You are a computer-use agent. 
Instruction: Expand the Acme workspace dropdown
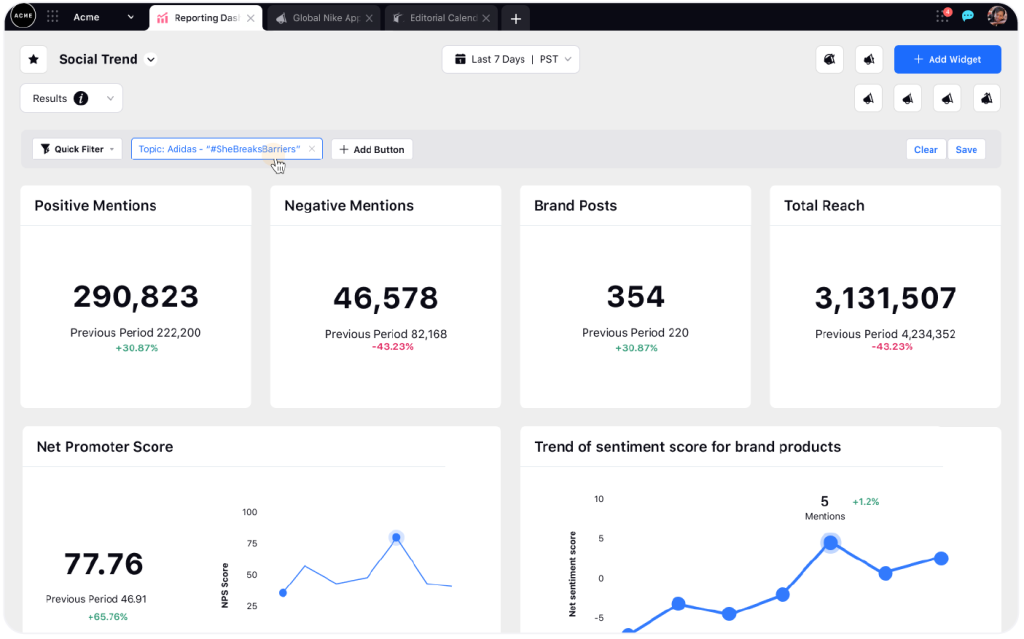[131, 18]
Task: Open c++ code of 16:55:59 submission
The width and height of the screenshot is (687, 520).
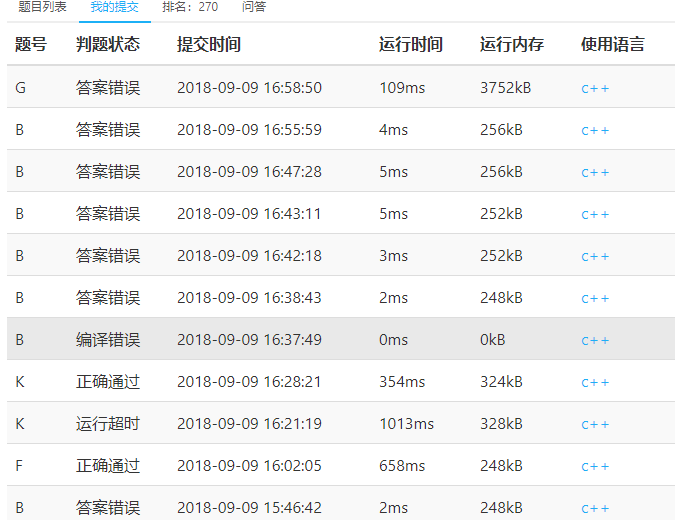Action: pos(595,130)
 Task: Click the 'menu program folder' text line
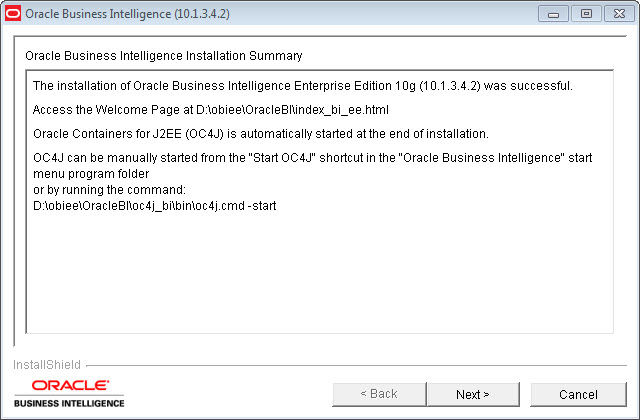click(x=91, y=174)
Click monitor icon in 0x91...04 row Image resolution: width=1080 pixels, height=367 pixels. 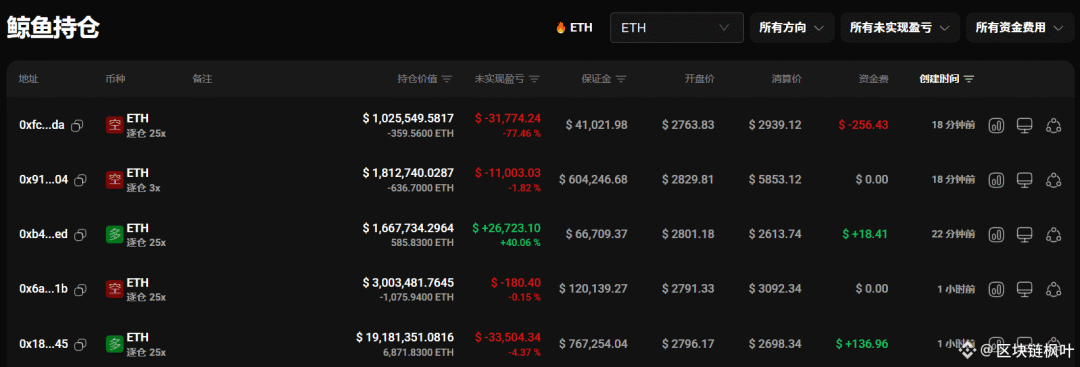[x=1025, y=180]
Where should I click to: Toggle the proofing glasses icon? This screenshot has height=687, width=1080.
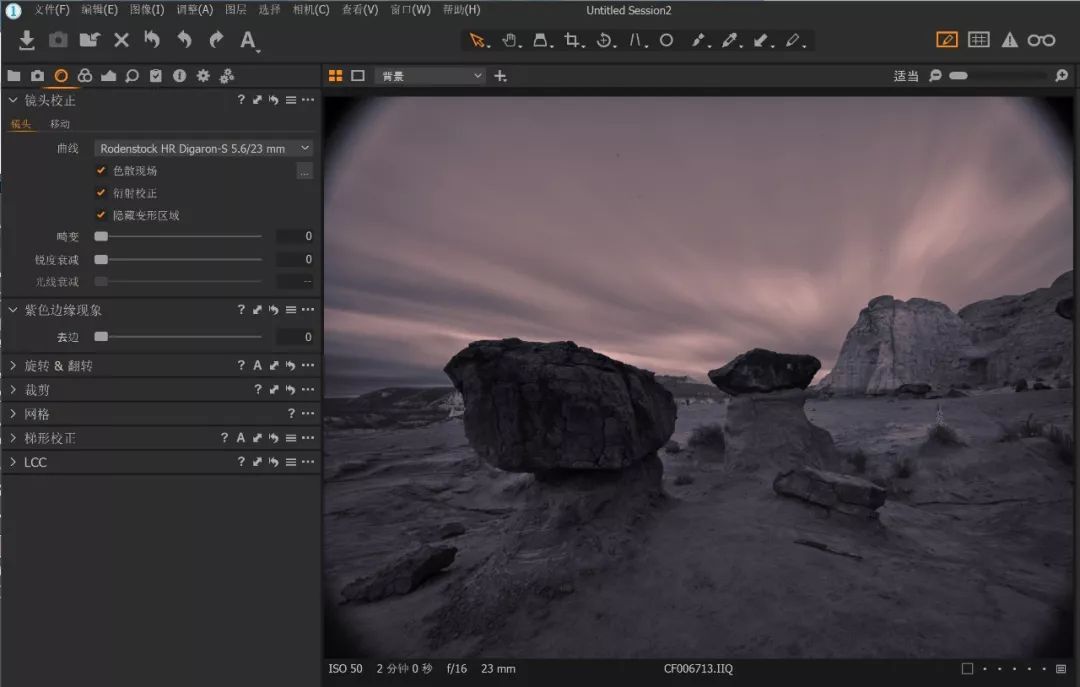[1041, 40]
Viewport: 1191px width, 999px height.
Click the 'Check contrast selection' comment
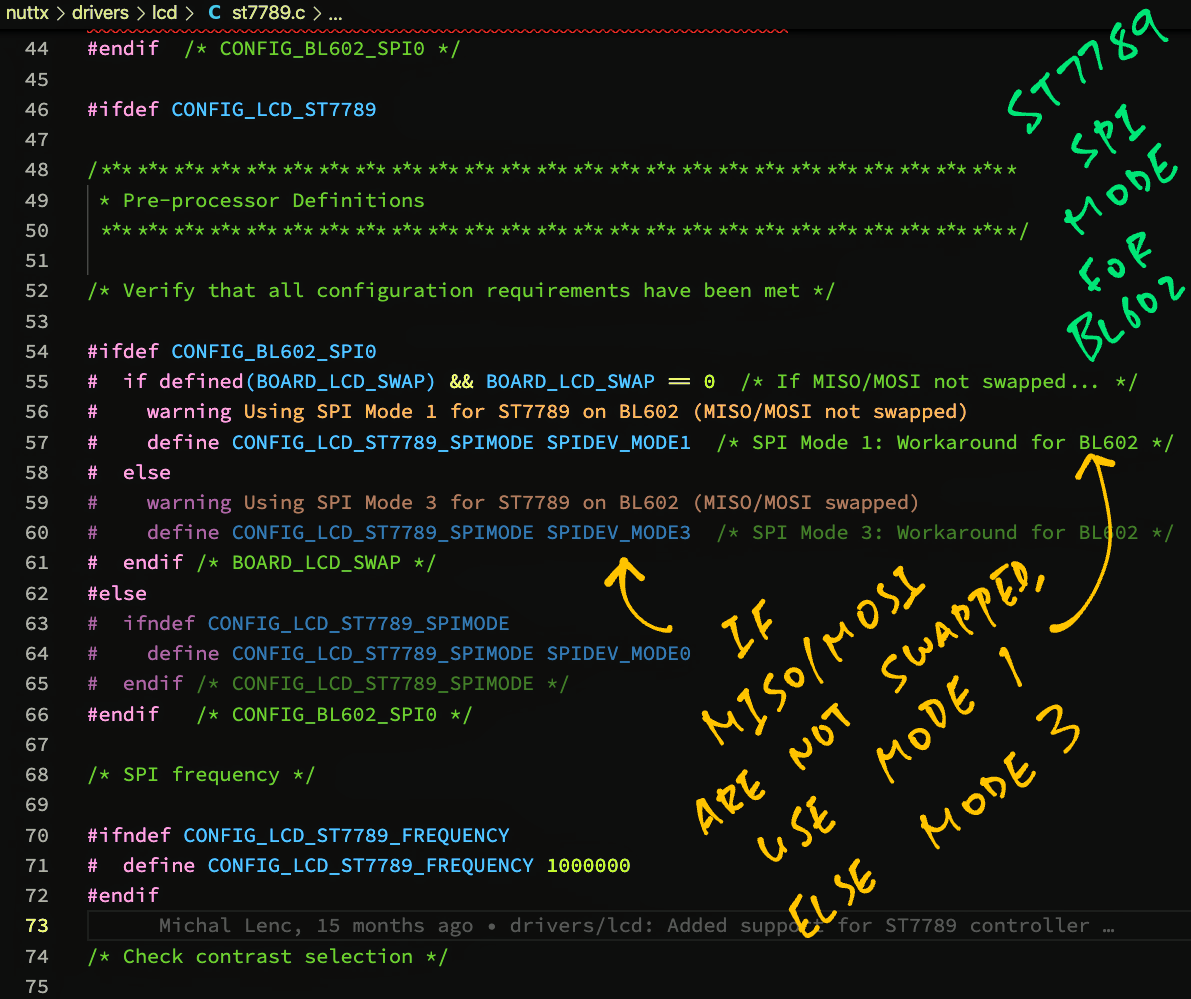click(267, 956)
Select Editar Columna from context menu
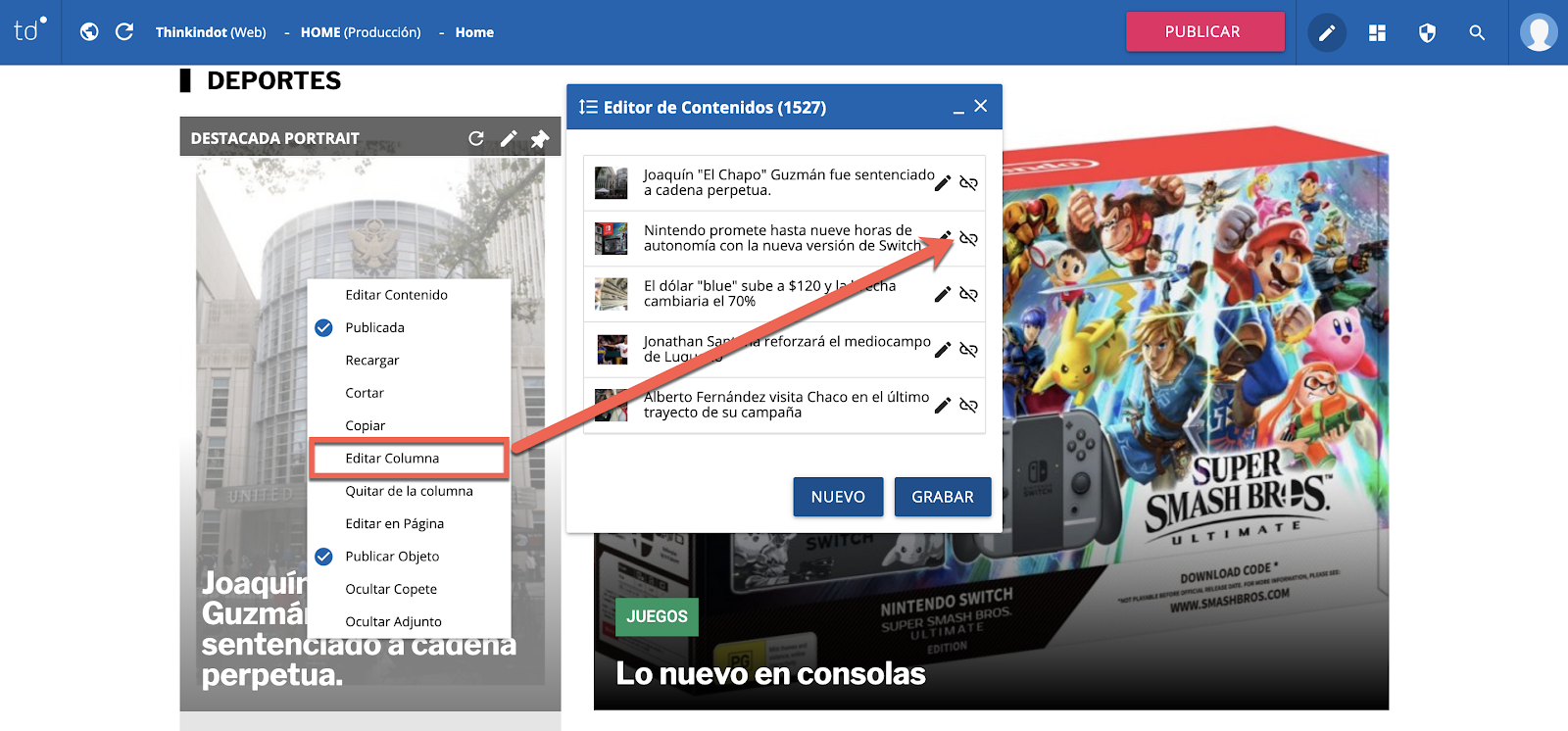 click(392, 459)
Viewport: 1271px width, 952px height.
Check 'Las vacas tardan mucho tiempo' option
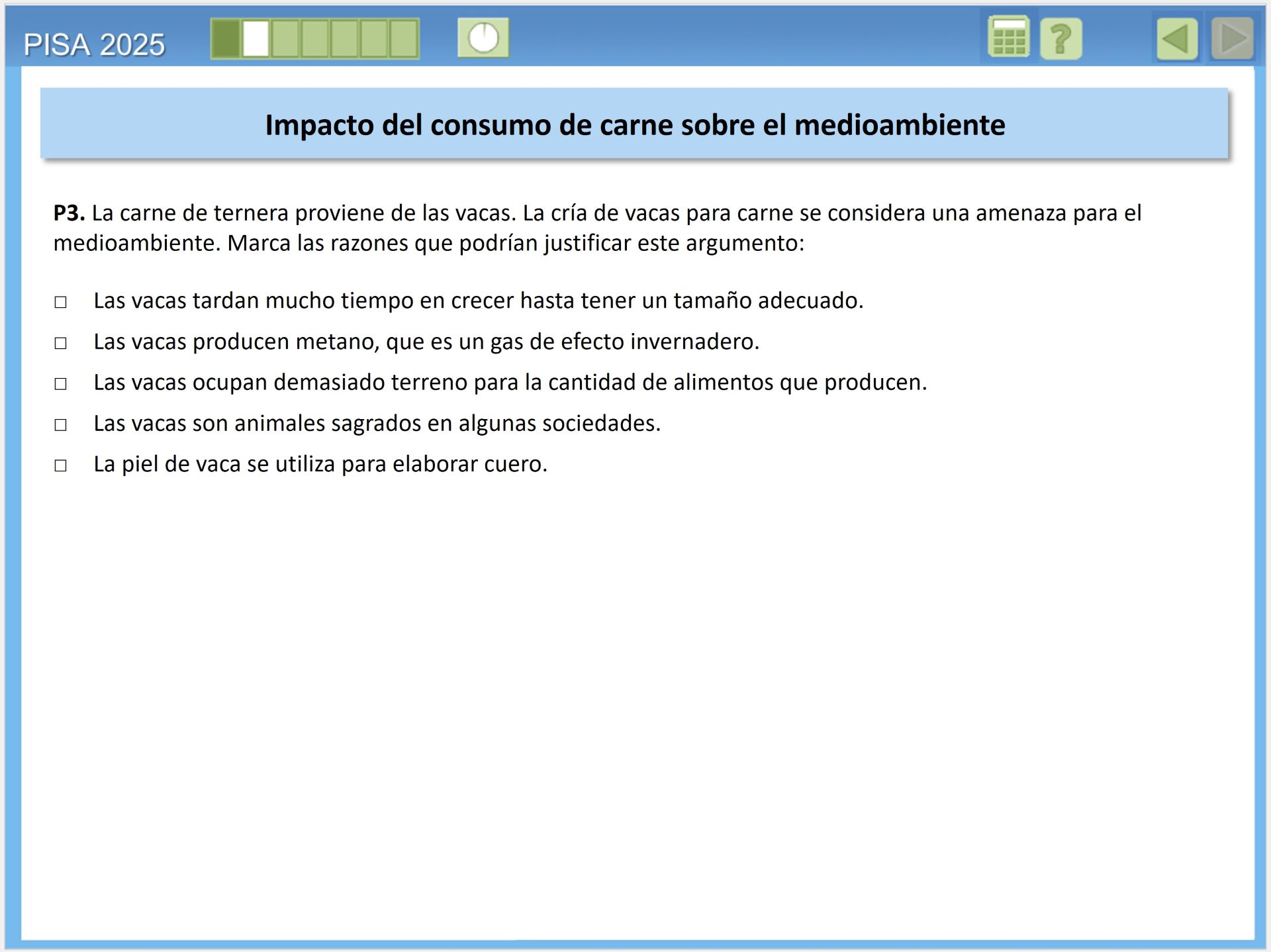click(60, 303)
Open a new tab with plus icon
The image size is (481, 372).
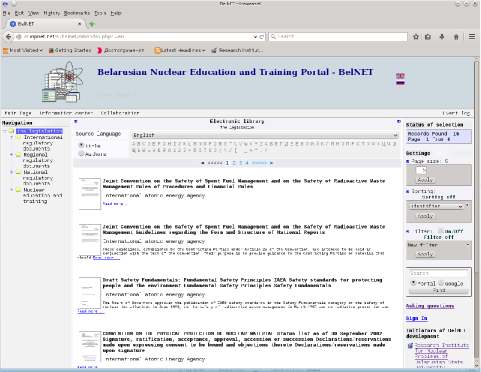[92, 24]
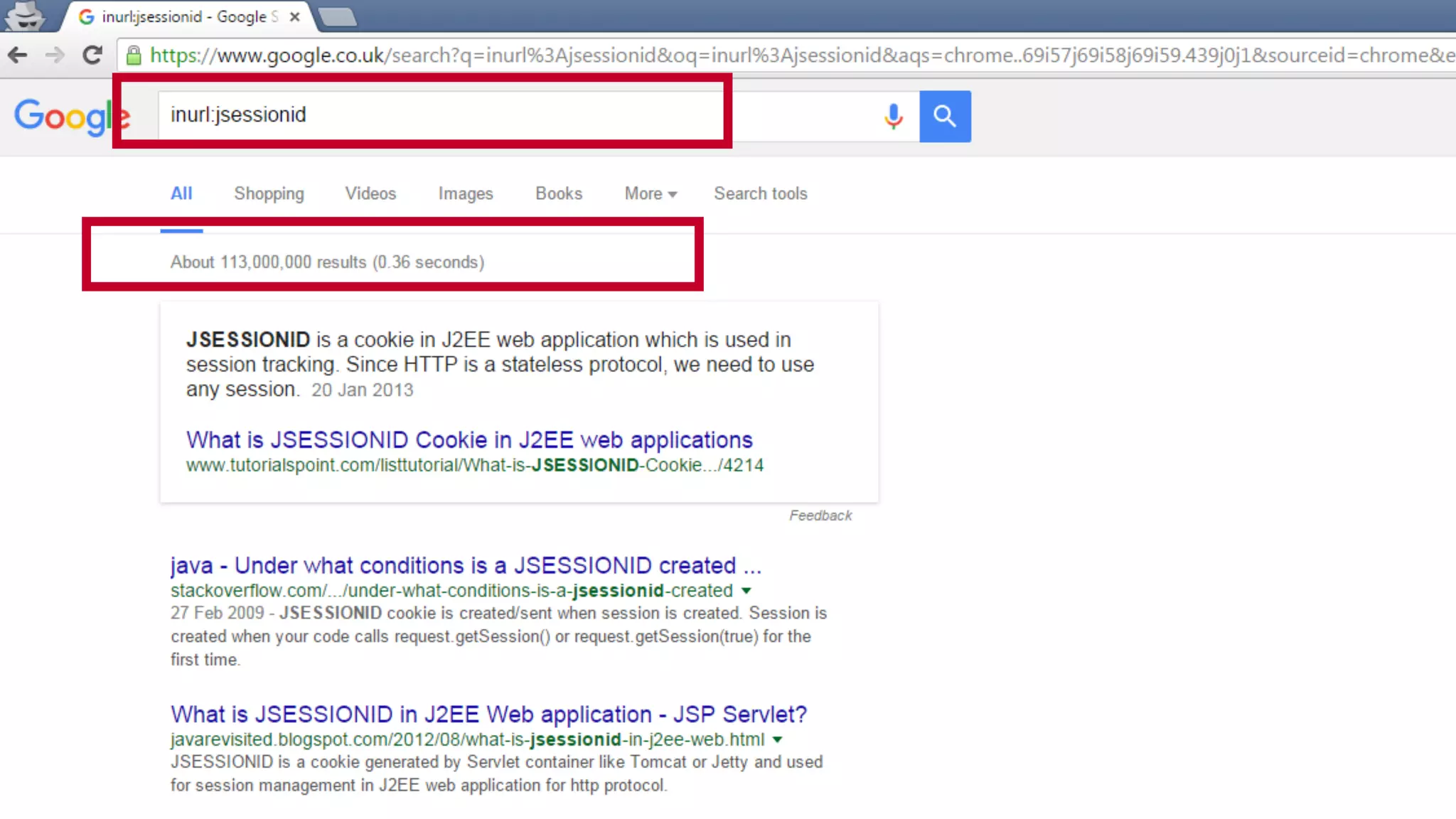Open the stackoverflow JSESSIONID created result
Image resolution: width=1456 pixels, height=819 pixels.
click(466, 565)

**GIVEN TASK:** Rewrite the data as a numbered list, starting at the line that has "Select Editar Columna from context menu" and ending after the line that has "click(60, 303)". Skip blank lines and leave out the pictures.

**WRITTEN SOLUTION:**
1. Select Editar Columna from context menu
2.  click(392, 459)
3. Viewport: 1271px width, 952px height.
4. Check 'Las vacas tardan mucho tiempo' option
5. click(60, 303)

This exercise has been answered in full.